[Pixel coordinate grounding data]
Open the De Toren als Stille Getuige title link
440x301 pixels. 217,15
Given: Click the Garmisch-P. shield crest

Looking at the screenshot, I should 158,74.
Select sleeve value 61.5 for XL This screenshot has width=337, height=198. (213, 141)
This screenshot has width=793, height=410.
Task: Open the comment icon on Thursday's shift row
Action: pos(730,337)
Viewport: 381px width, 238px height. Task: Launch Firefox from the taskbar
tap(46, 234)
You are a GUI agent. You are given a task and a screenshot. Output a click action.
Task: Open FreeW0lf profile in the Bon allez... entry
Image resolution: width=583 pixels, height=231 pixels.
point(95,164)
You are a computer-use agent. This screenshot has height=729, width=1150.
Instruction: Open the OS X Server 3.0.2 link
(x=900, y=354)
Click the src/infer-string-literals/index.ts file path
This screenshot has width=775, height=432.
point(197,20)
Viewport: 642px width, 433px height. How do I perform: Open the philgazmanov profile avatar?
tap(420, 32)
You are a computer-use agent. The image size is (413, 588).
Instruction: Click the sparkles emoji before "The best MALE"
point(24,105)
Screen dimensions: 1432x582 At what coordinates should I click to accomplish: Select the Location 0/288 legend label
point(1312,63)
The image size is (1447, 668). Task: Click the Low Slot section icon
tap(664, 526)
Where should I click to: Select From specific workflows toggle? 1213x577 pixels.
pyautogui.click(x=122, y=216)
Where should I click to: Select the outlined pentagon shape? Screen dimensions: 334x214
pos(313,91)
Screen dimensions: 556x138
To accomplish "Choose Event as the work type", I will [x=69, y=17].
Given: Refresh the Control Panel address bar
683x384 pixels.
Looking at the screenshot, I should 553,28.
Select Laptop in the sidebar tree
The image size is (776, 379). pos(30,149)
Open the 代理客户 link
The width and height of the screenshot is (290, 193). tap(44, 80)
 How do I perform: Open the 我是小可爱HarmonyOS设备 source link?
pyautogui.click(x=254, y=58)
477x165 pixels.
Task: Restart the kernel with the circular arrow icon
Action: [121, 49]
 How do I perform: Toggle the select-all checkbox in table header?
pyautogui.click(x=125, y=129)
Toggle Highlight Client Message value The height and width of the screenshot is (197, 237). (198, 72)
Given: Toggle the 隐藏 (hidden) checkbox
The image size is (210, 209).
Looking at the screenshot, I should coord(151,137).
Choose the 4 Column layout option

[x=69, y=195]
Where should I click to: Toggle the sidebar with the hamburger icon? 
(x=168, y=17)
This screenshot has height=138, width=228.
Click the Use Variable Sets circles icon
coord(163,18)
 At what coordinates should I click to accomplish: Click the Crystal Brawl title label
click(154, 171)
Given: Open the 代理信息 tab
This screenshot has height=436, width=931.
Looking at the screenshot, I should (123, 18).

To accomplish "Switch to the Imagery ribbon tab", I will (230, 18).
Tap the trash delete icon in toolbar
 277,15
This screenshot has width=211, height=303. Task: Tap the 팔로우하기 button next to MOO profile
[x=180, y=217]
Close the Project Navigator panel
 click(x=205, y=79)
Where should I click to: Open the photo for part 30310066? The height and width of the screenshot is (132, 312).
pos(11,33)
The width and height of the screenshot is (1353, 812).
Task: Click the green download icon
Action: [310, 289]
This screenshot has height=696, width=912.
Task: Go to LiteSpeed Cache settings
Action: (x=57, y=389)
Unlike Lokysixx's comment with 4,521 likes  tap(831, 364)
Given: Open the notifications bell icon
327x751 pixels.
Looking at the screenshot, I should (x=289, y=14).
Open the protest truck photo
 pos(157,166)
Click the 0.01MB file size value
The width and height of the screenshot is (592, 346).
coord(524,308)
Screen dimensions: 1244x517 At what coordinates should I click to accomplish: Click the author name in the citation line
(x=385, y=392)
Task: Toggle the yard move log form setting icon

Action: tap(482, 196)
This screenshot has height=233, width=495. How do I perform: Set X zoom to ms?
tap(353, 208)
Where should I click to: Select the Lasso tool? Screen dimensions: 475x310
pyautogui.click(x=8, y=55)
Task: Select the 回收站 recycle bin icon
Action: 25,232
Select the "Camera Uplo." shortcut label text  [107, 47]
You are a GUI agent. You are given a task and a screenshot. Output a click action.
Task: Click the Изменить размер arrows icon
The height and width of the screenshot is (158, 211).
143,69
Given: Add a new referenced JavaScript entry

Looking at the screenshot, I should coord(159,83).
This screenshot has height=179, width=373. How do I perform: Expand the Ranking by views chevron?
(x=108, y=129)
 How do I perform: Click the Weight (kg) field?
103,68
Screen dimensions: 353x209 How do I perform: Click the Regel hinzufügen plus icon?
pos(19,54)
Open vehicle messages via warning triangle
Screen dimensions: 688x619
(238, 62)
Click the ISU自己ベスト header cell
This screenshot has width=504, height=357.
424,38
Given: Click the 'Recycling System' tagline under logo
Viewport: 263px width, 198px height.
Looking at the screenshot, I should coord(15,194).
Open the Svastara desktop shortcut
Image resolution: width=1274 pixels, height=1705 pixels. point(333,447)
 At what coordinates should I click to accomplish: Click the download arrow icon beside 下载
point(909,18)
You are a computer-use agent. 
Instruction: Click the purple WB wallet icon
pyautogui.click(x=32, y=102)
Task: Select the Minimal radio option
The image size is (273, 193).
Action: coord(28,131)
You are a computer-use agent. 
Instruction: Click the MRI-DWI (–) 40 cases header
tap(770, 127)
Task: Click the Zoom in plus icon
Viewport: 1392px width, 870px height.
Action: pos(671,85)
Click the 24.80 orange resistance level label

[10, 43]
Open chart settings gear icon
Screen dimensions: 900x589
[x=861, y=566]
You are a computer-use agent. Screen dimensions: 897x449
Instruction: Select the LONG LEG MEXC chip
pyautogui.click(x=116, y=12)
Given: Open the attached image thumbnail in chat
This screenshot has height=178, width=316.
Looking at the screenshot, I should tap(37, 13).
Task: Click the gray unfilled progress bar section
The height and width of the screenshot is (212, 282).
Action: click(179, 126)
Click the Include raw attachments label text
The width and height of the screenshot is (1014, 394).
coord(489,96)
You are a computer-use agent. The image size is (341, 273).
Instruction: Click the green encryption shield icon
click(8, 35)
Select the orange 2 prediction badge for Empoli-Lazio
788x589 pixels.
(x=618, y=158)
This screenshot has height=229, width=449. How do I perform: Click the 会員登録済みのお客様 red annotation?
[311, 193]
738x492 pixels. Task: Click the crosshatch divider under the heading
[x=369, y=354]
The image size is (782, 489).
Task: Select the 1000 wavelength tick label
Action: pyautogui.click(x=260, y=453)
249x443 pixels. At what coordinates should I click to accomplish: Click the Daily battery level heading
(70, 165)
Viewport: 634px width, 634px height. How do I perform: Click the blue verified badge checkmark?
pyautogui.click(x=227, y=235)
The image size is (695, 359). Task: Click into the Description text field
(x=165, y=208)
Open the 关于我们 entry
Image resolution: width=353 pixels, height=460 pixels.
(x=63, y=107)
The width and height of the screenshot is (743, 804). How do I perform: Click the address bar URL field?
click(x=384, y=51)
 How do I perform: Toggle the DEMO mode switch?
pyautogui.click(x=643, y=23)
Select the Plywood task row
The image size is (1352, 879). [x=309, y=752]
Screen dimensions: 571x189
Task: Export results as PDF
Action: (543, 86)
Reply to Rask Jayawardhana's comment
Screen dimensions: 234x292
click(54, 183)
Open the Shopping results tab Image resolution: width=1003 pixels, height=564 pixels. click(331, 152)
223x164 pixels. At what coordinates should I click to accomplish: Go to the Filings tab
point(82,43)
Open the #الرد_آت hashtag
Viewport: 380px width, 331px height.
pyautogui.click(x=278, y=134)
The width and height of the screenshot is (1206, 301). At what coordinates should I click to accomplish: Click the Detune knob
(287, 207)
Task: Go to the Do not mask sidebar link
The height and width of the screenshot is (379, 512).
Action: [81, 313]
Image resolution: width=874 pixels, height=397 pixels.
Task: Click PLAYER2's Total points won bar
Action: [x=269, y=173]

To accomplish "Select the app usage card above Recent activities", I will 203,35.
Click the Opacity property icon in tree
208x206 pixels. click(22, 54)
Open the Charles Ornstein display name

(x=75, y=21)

# TASK BRIEF
Show all lines from the data above in which the word "computer" appears.

# EXERCISE OUTPUT
You are a computer-use agent. This screenshot has height=729, width=1150.
You are a computer-use agent. The image size is (413, 588).
You are a computer-use agent. 
You are a computer-use agent. 
You are a computer-use agent. Screen dimensions: 897x449
You are a computer-use agent. The image size is (341, 273).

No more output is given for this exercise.